TASK BRIEF:
Only a number is expected: how many lines in the data below contain the word "screenshot".

SUPPLIED RECORDS:
- Opening Delimiter -
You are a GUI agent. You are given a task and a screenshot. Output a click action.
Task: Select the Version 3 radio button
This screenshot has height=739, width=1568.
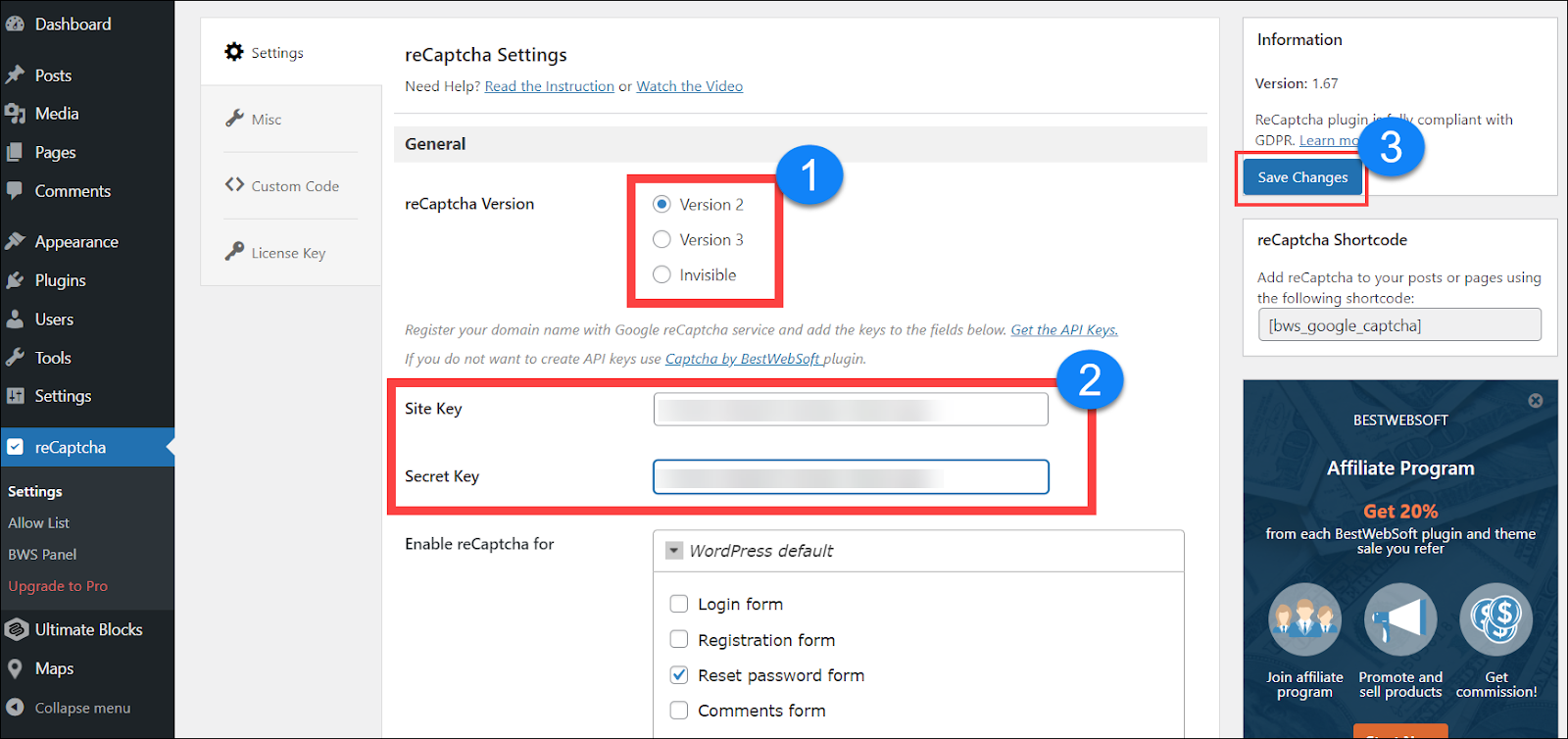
- Closing Delimiter -
- Opening Delimiter -
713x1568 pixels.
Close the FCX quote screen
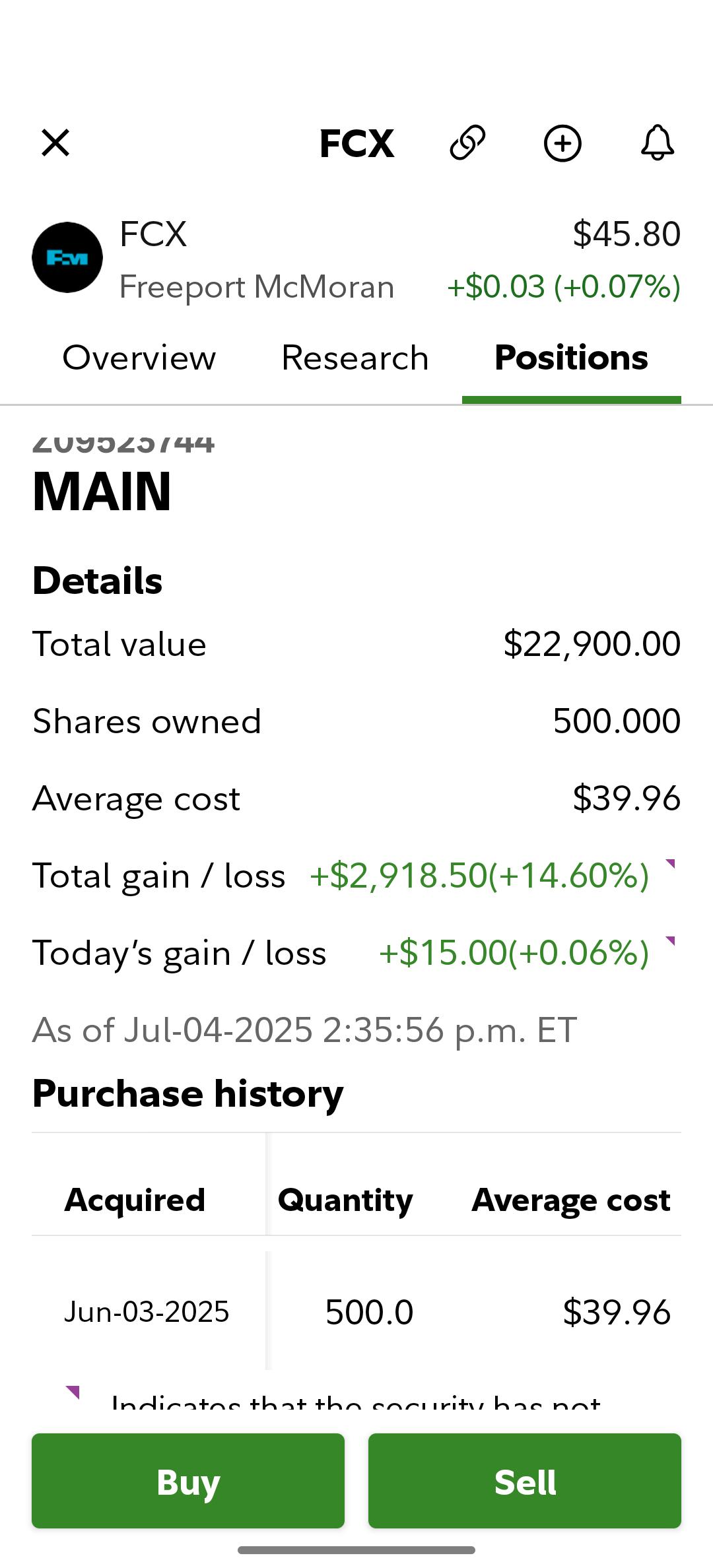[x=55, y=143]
- Closing Delimiter -
WRITTEN RESPONSE:
2